### Records for the exercise

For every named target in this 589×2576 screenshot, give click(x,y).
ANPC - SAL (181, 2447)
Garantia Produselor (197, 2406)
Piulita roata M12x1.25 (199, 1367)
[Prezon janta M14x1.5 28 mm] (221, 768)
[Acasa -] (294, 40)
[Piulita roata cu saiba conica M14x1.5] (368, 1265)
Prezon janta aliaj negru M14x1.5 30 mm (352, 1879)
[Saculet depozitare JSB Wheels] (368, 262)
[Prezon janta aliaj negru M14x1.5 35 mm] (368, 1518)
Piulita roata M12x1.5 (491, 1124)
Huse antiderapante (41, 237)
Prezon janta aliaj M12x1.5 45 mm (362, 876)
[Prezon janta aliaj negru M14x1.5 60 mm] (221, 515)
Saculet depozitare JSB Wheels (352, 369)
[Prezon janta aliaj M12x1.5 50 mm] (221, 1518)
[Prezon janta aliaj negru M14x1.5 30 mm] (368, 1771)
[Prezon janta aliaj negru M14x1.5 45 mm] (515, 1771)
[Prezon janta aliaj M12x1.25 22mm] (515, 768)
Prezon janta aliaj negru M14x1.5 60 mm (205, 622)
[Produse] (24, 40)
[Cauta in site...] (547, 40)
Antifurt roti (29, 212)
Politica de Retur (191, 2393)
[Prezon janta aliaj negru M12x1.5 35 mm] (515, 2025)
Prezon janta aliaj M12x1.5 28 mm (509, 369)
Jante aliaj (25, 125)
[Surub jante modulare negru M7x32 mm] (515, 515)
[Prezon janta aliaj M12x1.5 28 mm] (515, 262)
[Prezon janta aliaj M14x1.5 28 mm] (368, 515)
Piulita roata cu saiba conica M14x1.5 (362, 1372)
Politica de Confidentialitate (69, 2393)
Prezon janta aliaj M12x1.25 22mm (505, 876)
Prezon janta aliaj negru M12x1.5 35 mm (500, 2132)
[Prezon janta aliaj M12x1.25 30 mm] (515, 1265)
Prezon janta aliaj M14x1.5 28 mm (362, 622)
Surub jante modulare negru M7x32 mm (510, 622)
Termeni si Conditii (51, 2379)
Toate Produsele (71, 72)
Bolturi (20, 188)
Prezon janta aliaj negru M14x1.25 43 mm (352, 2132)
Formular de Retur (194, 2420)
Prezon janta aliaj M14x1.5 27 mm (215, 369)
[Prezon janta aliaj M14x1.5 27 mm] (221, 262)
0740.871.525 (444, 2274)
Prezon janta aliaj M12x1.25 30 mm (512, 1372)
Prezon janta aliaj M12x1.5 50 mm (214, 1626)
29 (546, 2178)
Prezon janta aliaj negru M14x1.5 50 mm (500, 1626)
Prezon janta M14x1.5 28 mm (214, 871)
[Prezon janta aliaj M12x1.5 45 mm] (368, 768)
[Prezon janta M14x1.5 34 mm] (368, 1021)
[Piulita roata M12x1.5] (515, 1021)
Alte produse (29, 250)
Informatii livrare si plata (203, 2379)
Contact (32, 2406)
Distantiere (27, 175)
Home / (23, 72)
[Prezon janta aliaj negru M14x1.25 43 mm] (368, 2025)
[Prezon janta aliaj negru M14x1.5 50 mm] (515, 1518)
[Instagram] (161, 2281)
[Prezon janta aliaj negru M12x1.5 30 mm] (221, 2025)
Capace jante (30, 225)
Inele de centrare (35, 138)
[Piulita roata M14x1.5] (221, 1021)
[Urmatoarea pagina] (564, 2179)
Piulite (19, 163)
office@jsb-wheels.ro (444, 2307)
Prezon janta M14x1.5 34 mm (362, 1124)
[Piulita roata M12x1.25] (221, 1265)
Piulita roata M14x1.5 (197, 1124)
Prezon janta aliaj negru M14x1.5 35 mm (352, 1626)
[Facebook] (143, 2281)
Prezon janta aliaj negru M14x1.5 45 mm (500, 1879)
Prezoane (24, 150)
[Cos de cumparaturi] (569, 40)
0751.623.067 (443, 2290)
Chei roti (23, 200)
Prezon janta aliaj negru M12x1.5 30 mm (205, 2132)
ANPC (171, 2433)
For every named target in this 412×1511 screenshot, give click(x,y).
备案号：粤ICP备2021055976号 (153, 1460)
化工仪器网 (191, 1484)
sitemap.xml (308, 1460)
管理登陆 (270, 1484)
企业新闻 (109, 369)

* * *

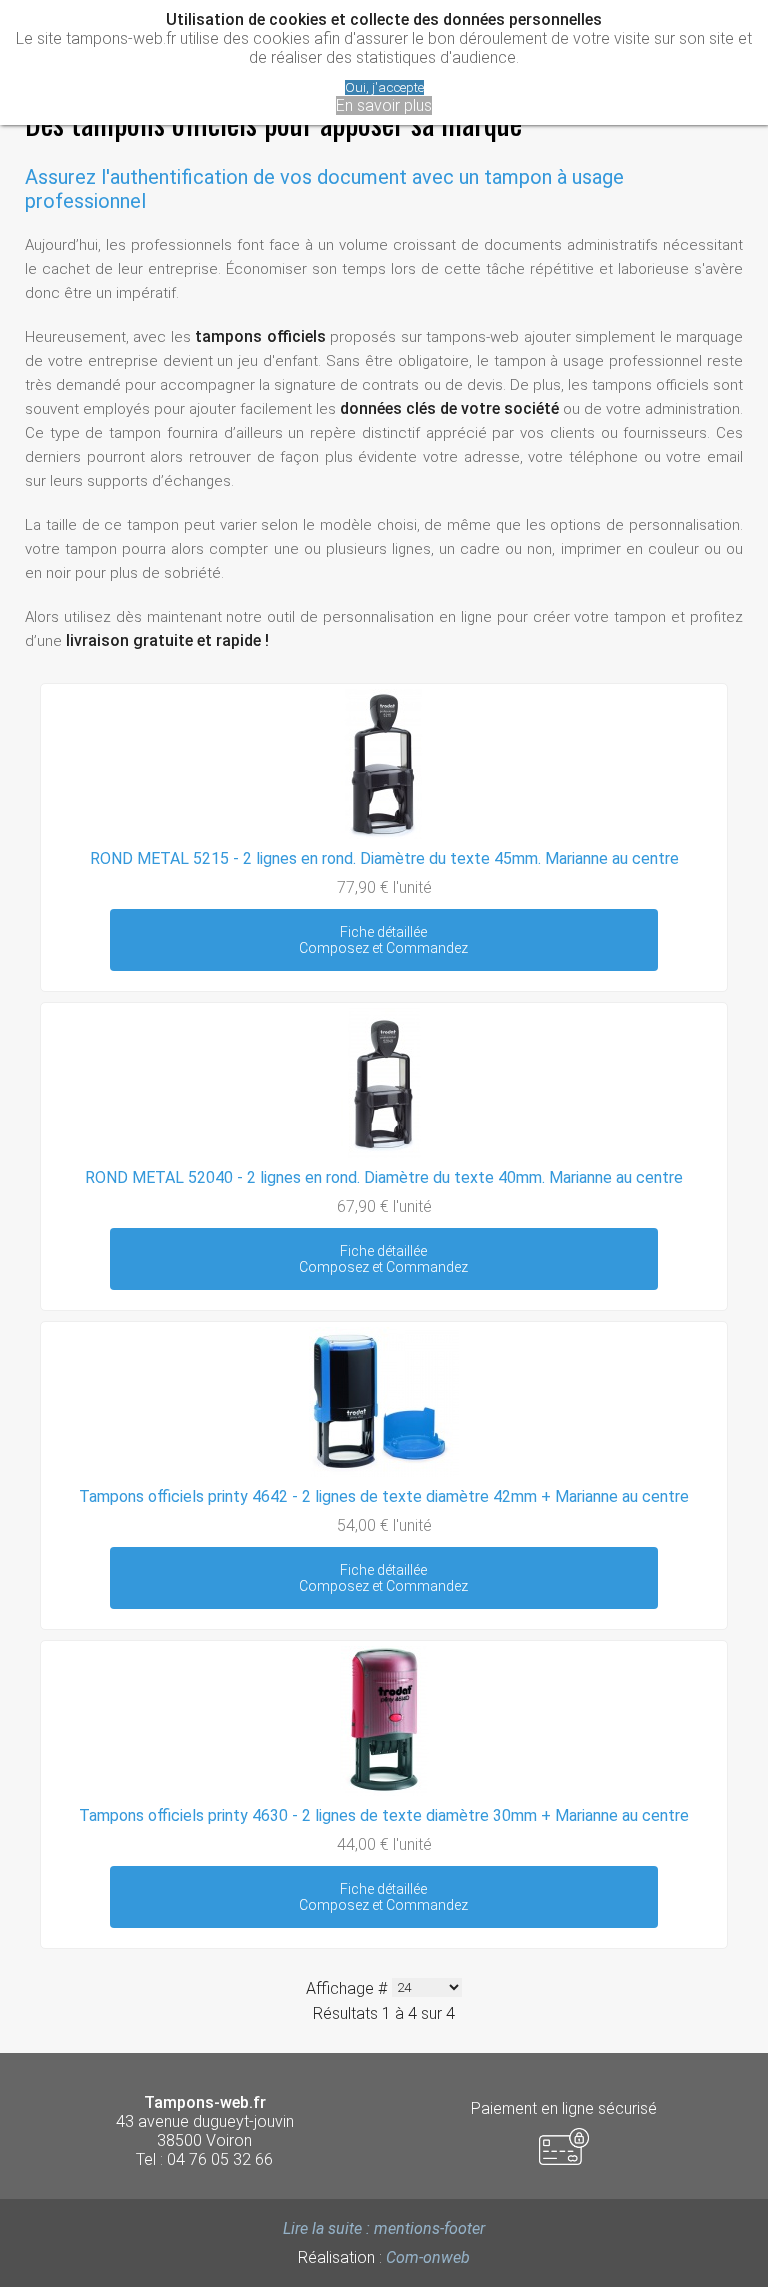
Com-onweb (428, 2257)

---

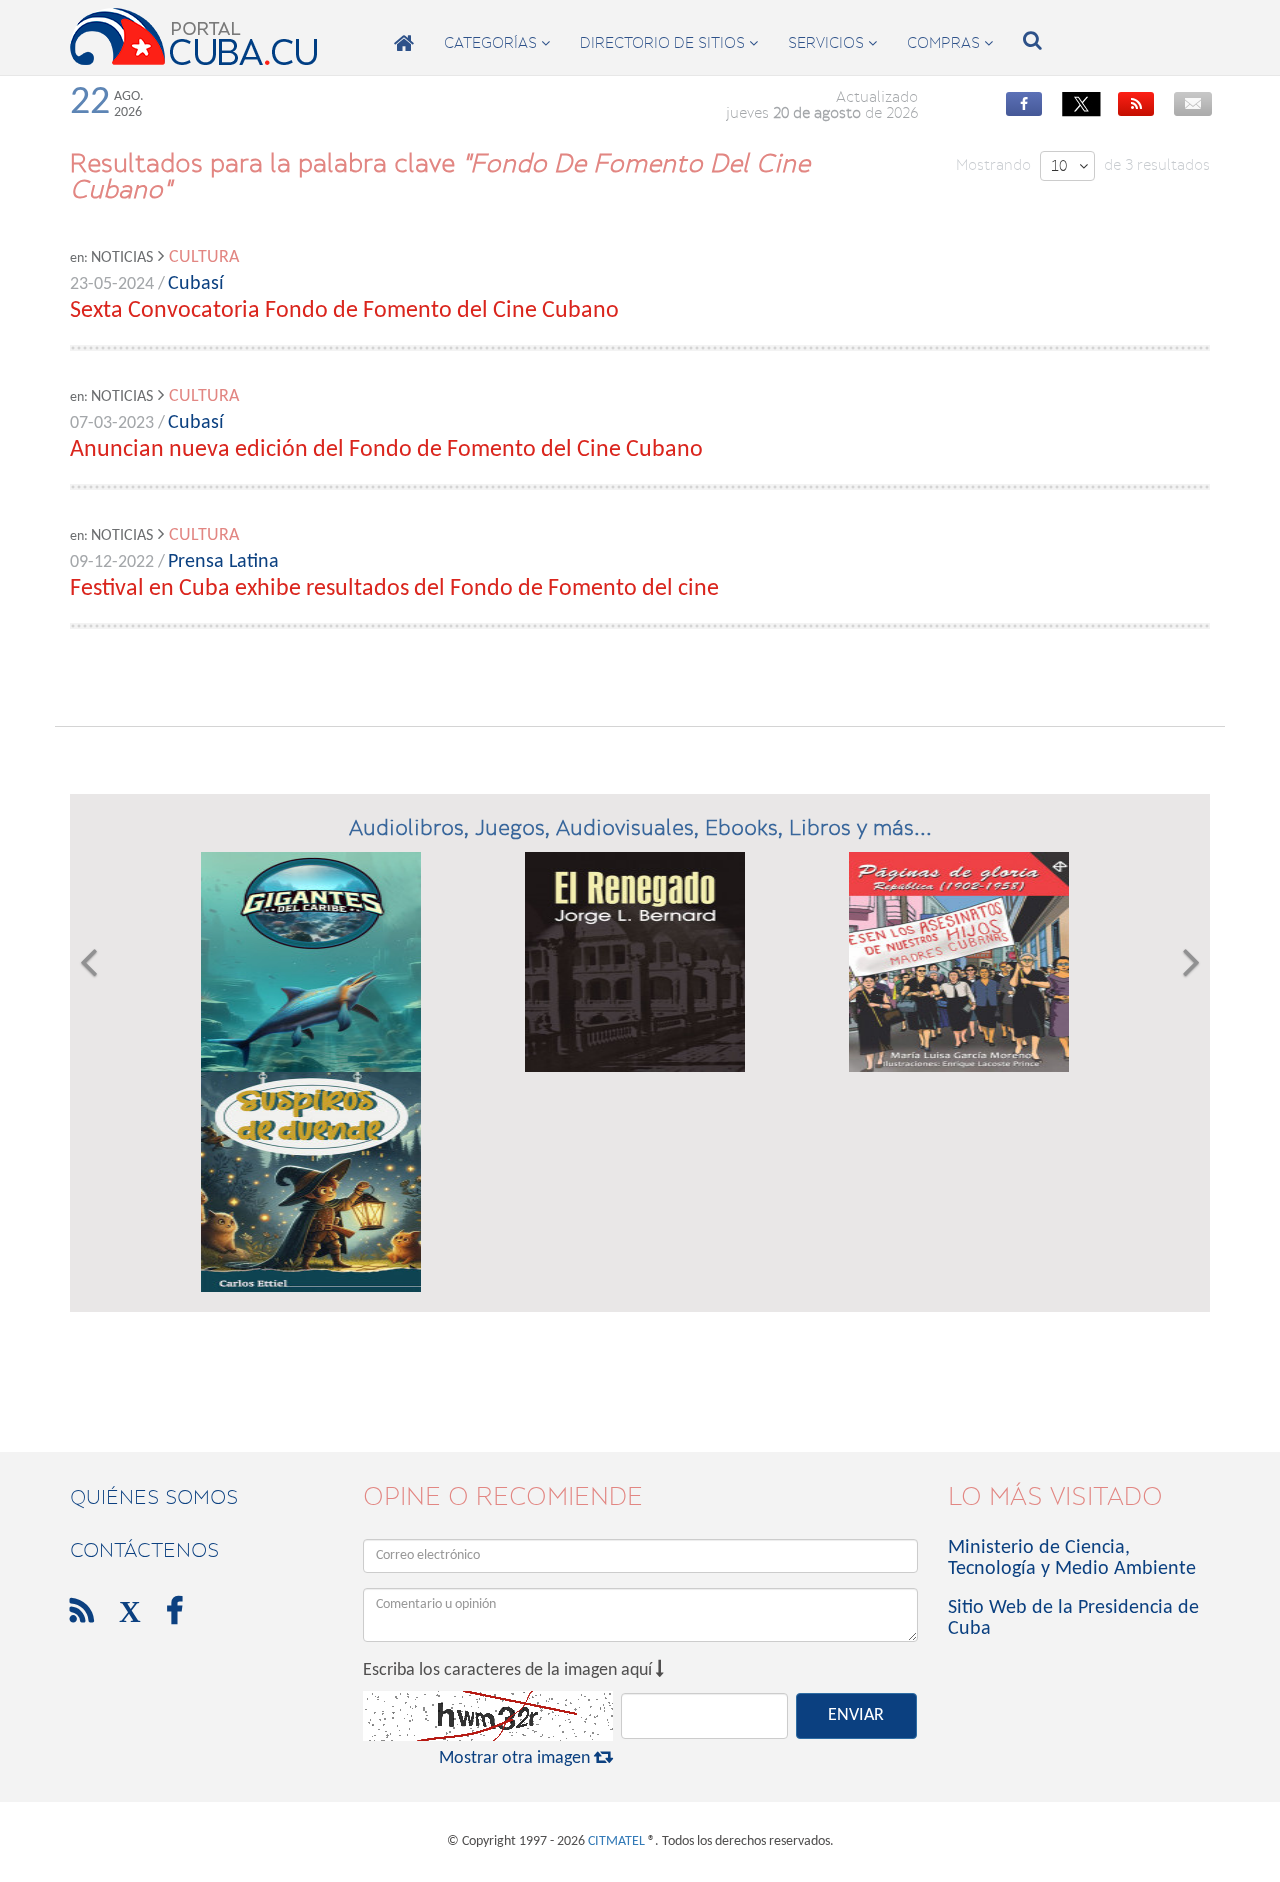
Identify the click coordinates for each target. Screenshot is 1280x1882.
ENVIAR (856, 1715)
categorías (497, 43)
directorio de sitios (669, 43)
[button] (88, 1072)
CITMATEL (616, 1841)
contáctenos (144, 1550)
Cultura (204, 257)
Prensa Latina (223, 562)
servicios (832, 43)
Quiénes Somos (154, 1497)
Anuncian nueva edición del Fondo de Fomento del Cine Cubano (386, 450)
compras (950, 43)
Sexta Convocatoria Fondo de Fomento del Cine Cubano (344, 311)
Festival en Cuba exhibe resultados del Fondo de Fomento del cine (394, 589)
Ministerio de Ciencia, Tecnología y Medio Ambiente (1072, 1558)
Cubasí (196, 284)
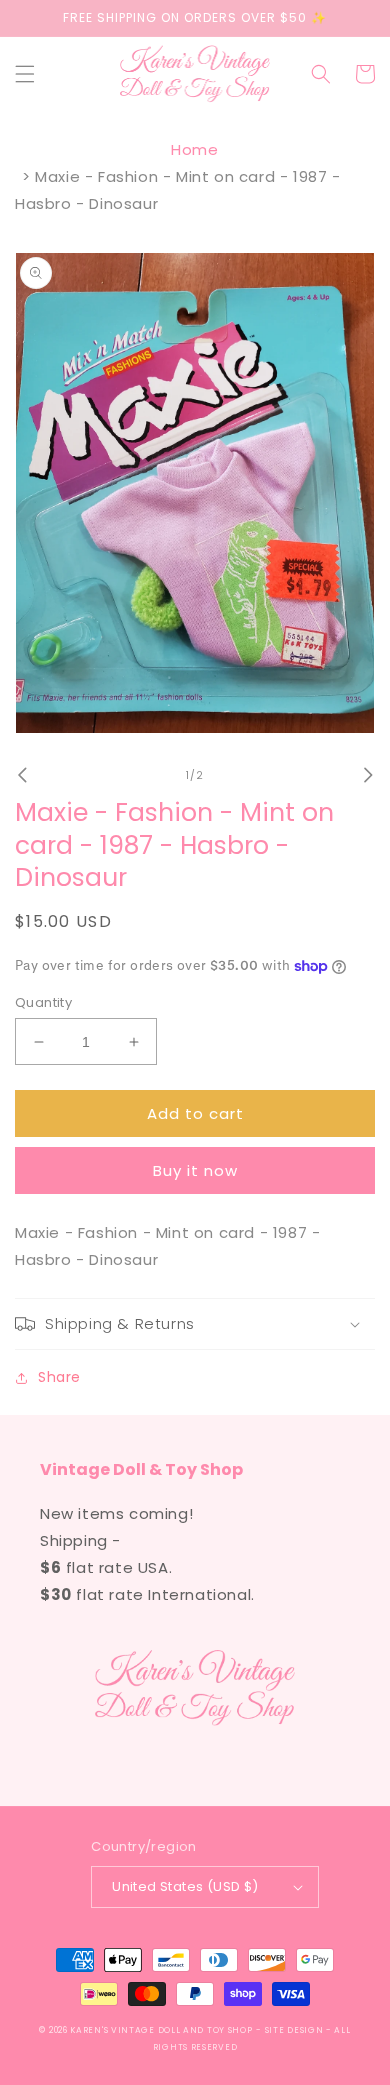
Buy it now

### Task instructions
What you give back must be the stretch above, starting at the line with "For every named target in this 589×2576" and ending at the line with "[Prezon janta aliaj M12x1.5 28 mm] (515, 262)", copied exactly.

### Response to this exercise
For every named target in this 589×2576 screenshot, give click(x,y).
ANPC - SAL (181, 2447)
Garantia Produselor (197, 2406)
Piulita roata M12x1.25 (199, 1367)
[Prezon janta M14x1.5 28 mm] (221, 768)
[Acasa -] (294, 40)
[Piulita roata cu saiba conica M14x1.5] (368, 1265)
Prezon janta aliaj negru M14x1.5 30 mm (352, 1879)
[Saculet depozitare JSB Wheels] (368, 262)
[Prezon janta aliaj negru M14x1.5 35 mm] (368, 1518)
Piulita roata M12x1.5 (491, 1124)
Huse antiderapante (41, 237)
Prezon janta aliaj M12x1.5 45 mm (362, 876)
[Prezon janta aliaj negru M14x1.5 60 mm] (221, 515)
Saculet depozitare JSB Wheels (352, 369)
[Prezon janta aliaj M12x1.5 50 mm] (221, 1518)
[Prezon janta aliaj negru M14x1.5 30 mm] (368, 1771)
[Prezon janta aliaj negru M14x1.5 45 mm] (515, 1771)
[Prezon janta aliaj M12x1.25 22mm] (515, 768)
Prezon janta aliaj negru M14x1.5 60 mm (205, 622)
[Produse] (24, 40)
[Cauta in site...] (547, 40)
Antifurt roti (29, 212)
Politica de Retur (191, 2393)
[Prezon janta aliaj negru M12x1.5 35 mm] (515, 2025)
Prezon janta aliaj M12x1.5 28 mm (509, 369)
Jante aliaj (25, 125)
[Surub jante modulare negru M7x32 mm] (515, 515)
[Prezon janta aliaj M12x1.5 28 mm] (515, 262)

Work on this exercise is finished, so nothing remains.